[Pixel coordinate grounding data]
__________________________________________________

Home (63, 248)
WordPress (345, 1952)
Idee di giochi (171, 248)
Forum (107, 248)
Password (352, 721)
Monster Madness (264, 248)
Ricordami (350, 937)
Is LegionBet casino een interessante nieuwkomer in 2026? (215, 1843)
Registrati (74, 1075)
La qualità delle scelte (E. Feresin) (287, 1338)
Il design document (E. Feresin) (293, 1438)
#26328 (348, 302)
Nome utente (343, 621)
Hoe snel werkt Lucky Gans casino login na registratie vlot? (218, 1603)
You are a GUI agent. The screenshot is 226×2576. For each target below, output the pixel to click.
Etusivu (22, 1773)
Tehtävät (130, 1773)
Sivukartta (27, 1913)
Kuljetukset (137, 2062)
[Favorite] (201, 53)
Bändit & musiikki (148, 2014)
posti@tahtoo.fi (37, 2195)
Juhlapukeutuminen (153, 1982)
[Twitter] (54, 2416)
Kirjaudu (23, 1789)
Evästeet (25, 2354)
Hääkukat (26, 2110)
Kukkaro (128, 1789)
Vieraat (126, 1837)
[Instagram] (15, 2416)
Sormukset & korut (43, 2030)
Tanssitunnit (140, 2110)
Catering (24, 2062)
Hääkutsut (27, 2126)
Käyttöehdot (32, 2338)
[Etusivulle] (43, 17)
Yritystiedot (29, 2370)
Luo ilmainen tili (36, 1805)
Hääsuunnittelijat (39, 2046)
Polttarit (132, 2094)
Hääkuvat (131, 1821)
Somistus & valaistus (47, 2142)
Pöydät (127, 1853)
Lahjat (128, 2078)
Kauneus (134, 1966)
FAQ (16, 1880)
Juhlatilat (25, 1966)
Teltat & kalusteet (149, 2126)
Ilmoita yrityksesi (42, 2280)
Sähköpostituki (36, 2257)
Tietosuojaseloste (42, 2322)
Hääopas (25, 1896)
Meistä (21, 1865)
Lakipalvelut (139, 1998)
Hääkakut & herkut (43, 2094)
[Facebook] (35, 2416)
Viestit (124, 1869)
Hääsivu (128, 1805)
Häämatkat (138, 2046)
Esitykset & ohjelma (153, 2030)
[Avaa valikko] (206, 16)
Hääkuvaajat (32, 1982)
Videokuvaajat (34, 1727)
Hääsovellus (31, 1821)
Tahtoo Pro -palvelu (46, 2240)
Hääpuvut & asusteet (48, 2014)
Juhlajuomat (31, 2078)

__________________________________________________

▶ [YOUR INSTRUCTIONS]: The complete set of entries above must be reproduced verbatim.

▶ [RESULT OF THE EXERCISE]:
Home (63, 248)
WordPress (345, 1952)
Idee di giochi (171, 248)
Forum (107, 248)
Password (352, 721)
Monster Madness (264, 248)
Ricordami (350, 937)
Is LegionBet casino een interessante nieuwkomer in 2026? (215, 1843)
Registrati (74, 1075)
La qualità delle scelte (E. Feresin) (287, 1338)
Il design document (E. Feresin) (293, 1438)
#26328 (348, 302)
Nome utente (343, 621)
Hoe snel werkt Lucky Gans casino login na registratie vlot? (218, 1603)
You are a GUI agent. The screenshot is 226×2576. For each target below, output the pixel to click.
Etusivu (22, 1773)
Tehtävät (130, 1773)
Sivukartta (27, 1913)
Kuljetukset (137, 2062)
[Favorite] (201, 53)
Bändit & musiikki (148, 2014)
posti@tahtoo.fi (37, 2195)
Juhlapukeutuminen (153, 1982)
[Twitter] (54, 2416)
Kirjaudu (23, 1789)
Evästeet (25, 2354)
Hääkukat (26, 2110)
Kukkaro (128, 1789)
Vieraat (126, 1837)
[Instagram] (15, 2416)
Sormukset & korut (43, 2030)
Tanssitunnit (140, 2110)
Catering (24, 2062)
Hääkutsut (27, 2126)
Käyttöehdot (32, 2338)
[Etusivulle] (43, 17)
Yritystiedot (29, 2370)
Luo ilmainen tili (36, 1805)
Hääsuunnittelijat (39, 2046)
Polttarit (132, 2094)
Hääkuvat (131, 1821)
Somistus & valaistus (47, 2142)
Pöydät (127, 1853)
Lahjat (128, 2078)
Kauneus (134, 1966)
FAQ (16, 1880)
Juhlatilat (25, 1966)
Teltat & kalusteet (149, 2126)
Ilmoita yrityksesi (42, 2280)
Sähköpostituki (36, 2257)
Tietosuojaseloste (42, 2322)
Hääopas (25, 1896)
Meistä (21, 1865)
Lakipalvelut (139, 1998)
Hääkakut & herkut (43, 2094)
[Facebook] (35, 2416)
Viestit (124, 1869)
Hääsivu (128, 1805)
Häämatkat (138, 2046)
Esitykset & ohjelma (153, 2030)
[Avaa valikko] (206, 16)
Hääkuvaajat (32, 1982)
Videokuvaajat (34, 1727)
Hääsovellus (31, 1821)
Tahtoo Pro -palvelu (46, 2240)
Hääpuvut & asusteet (48, 2014)
Juhlajuomat (31, 2078)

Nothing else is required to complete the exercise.